• Текст страницы:

━━━

Его мать, возможно, пыталась использовать это обстоятельство против него и заставить его найти работу в Шарлевиле. «Желаешь крепко держаться за Les Glaneuses? Школьники Арденн могли бы раскошелиться на 3 франка, чтобы бесцельно потратить время под их лазурными небесами».

«Я знаю, как убедить скупого лицемера [книготорговца], что покупка такого собрания принесет поразительную прибыль. […] Уверен, у меня хватит позорного бесстыдства, чтобы преуспеть в этом второсортном бизнесе. […] Если у тебя есть публикации, которые неприлично держать на полке учителя, и ты случайно их заметил, не сомневайся. Но, пожалуйста, поскорее!»

Эта «постыдная» мелочная торговля трудами других поэтов является точным коммерческим эквивалентом творчества Рембо. Немногие поэты когда-либо получали столь щедрую прибыль от плохих стихов.

«Сборщицы колосьев» Демени – типичный пример умеренности, против которой выступал в своих стихах юный ясновидец. Влияние Демени на Рембо очевидно, хотя лирика подобной стилистики устарела еще тридцать лет. В поэтическом мире Демени, как в резервации, в атмосфере уютной приятности по-прежнему порхают колибри, плещутся «серебряные озера». В нынешнем же Дуэ лирическая поэзия «убита паром». Впрочем, и в стихах Демени проступают реалистичные детали промышленной революции: темные фабрики и «жалкие парии» (городская беднота). Грубый мир намерен лишить поэта невинности, он оплакивает судьбу «непорочных дев», которые заканчивают жизнь проститутками или матронами. Подобная реалистичность привносит в его поэзию несообразность.

━━━

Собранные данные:

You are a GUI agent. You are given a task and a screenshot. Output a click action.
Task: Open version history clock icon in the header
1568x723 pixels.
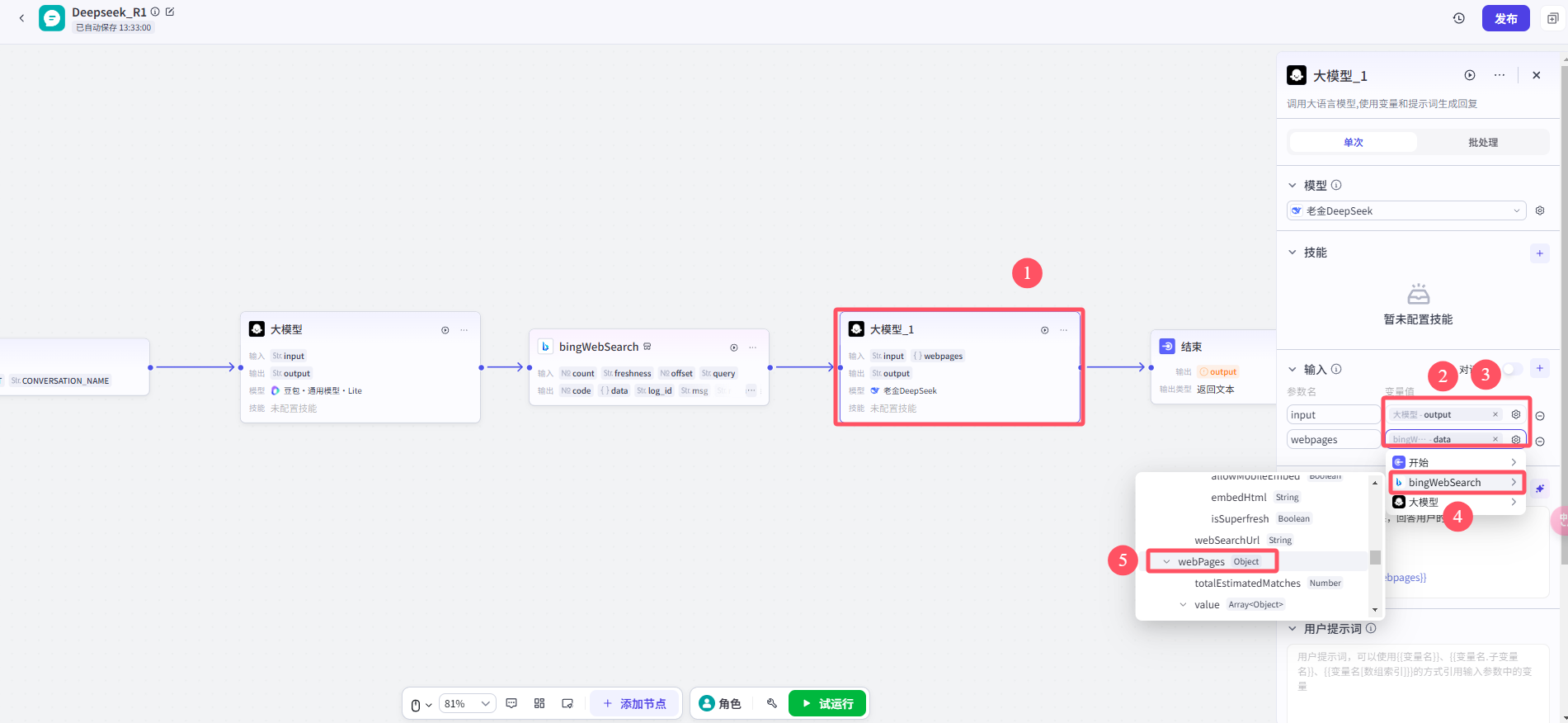1459,18
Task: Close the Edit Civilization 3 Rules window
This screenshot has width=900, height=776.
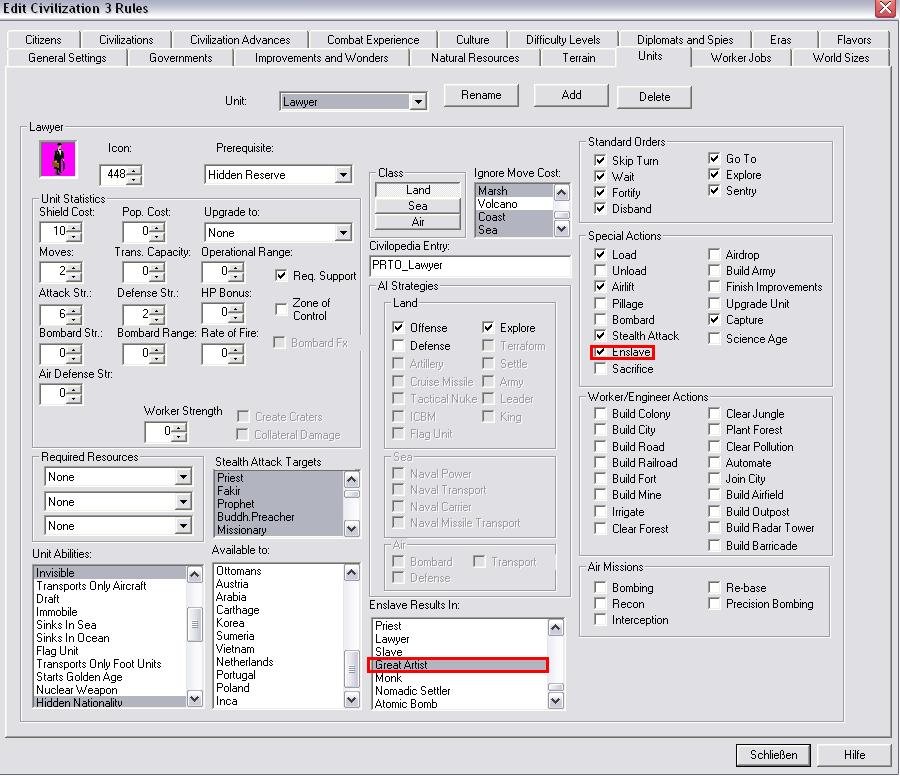Action: pos(885,9)
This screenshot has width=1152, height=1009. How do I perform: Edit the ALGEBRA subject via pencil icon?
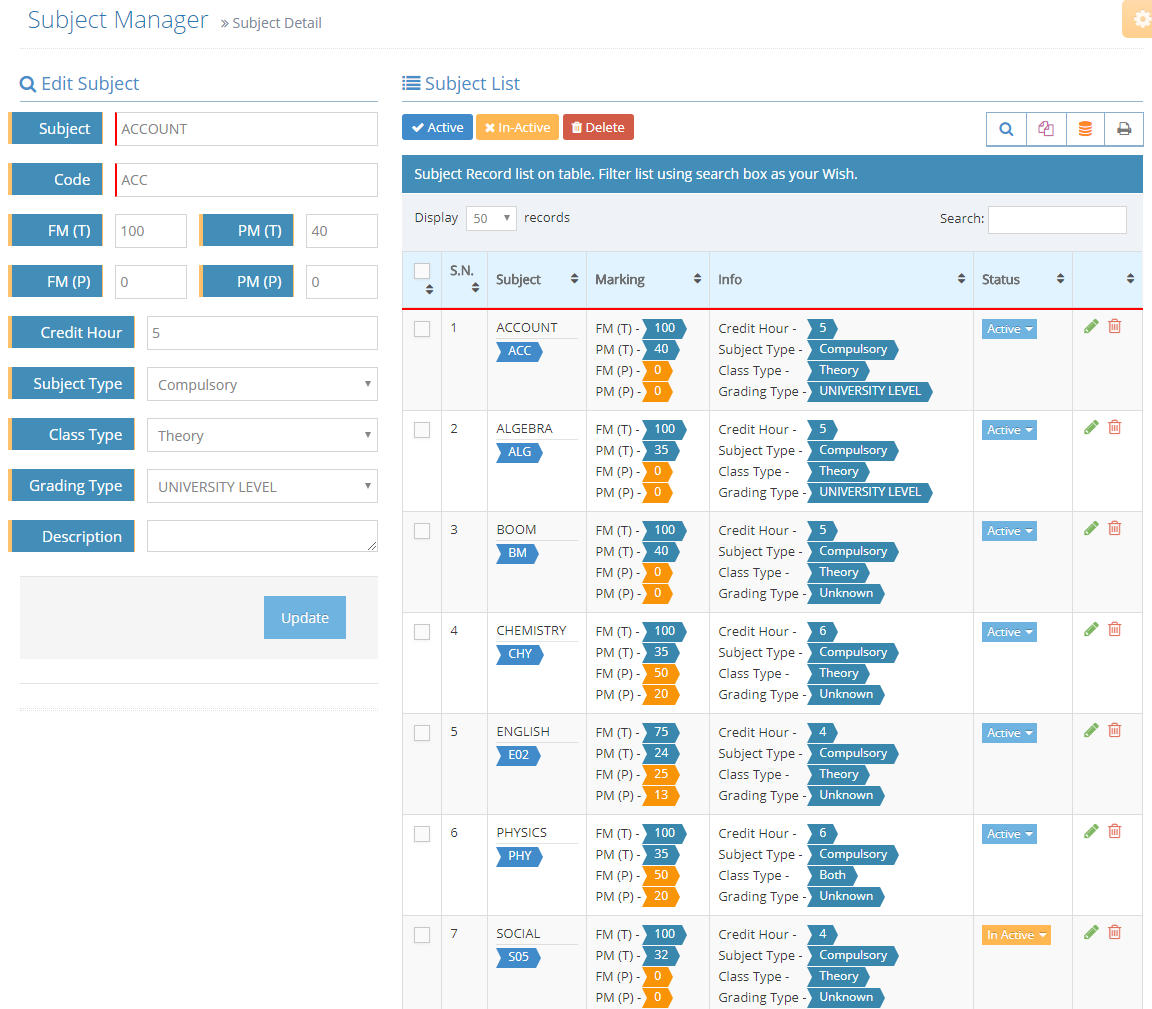(1091, 428)
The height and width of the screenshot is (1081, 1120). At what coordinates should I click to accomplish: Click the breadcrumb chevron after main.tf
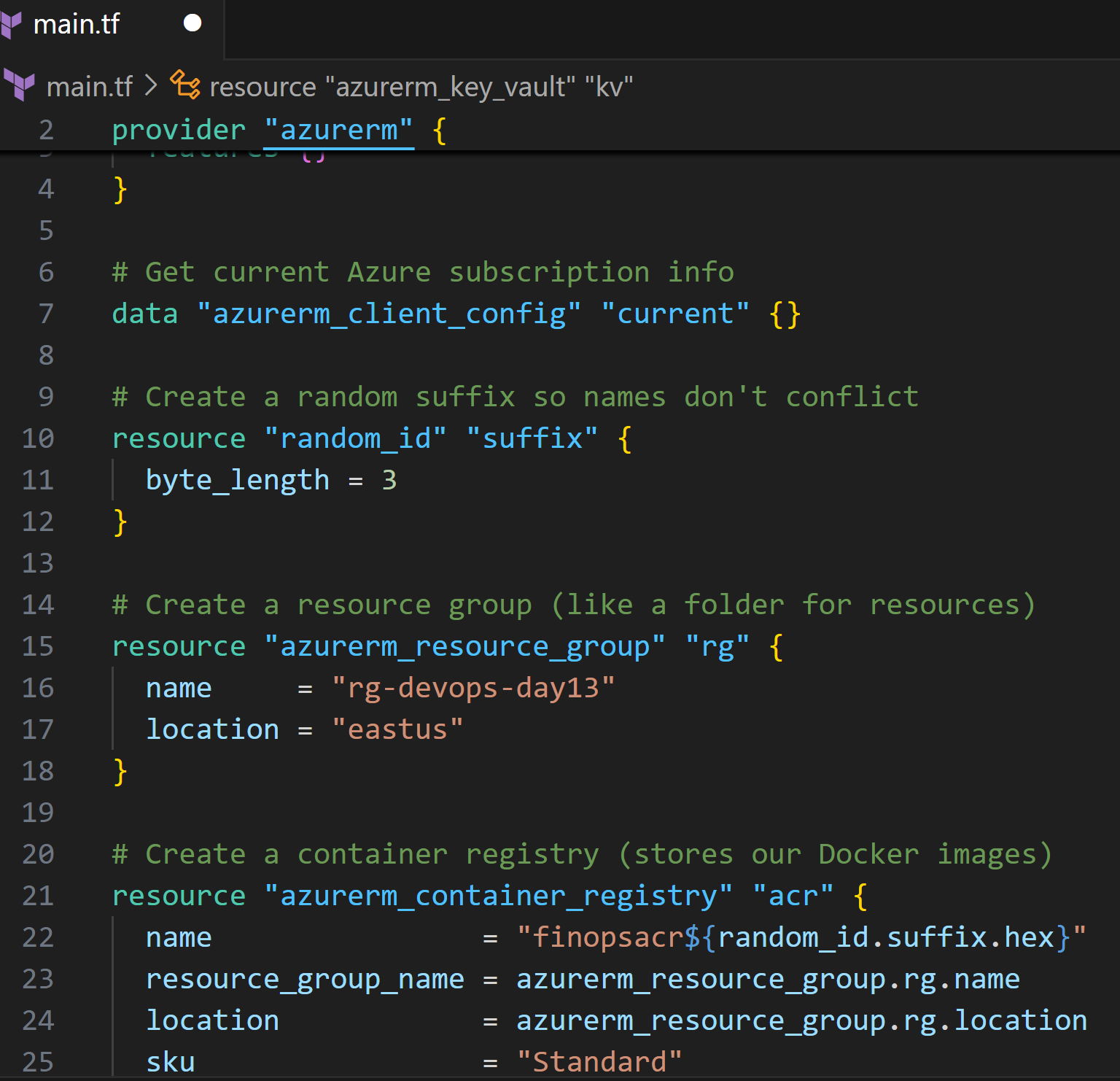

━━━

• Задание A:
Какие детали промышленной революции, согласно тексту страницы, проступают в стихах Демени?
• Задание B:
Объясните по тексту страницы, что привносит в поэзию Демени несообразность.
• Задание C:
Приведите без изменений фрагмент текста страницы между словами "Его мать, возможно, пыталась" и "от плохих стихов.", включая их.

• Ответ A:
Темные фабрики и «жалкие парии» (городская беднота).

• Ответ B:
Несообразность привносит реалистичность. В поэтическом мире Демени по-прежнему порхают колибри и плещутся «серебряные озера», но в его стихах проступают и детали промышленной революции: темные фабрики и «жалкие парии». Кроме того, поэт оплакивает судьбу «непорочных дев», которые заканчивают жизнь проститутками или матронами.

• Ответ C:
Его мать, возможно, пыталась использовать это обстоятельство против него и заставить его найти работу в Шарлевиле. «Желаешь крепко держаться за Les Glaneuses? Школьники Арденн могли бы раскошелиться на 3 франка, чтобы бесцельно потратить время под их лазурными небесами».

«Я знаю, как убедить скупого лицемера [книготорговца], что покупка такого собрания принесет поразительную прибыль. […] Уверен, у меня хватит позорного бесстыдства, чтобы преуспеть в этом второсортном бизнесе. […] Если у тебя есть публикации, которые неприлично держать на полке учителя, и ты случайно их заметил, не сомневайся. Но, пожалуйста, поскорее!»

Эта «постыдная» мелочная торговля трудами других поэтов является точным коммерческим эквивалентом творчества Рембо. Немногие поэты когда-либо получали столь щедрую прибыль от плохих стихов.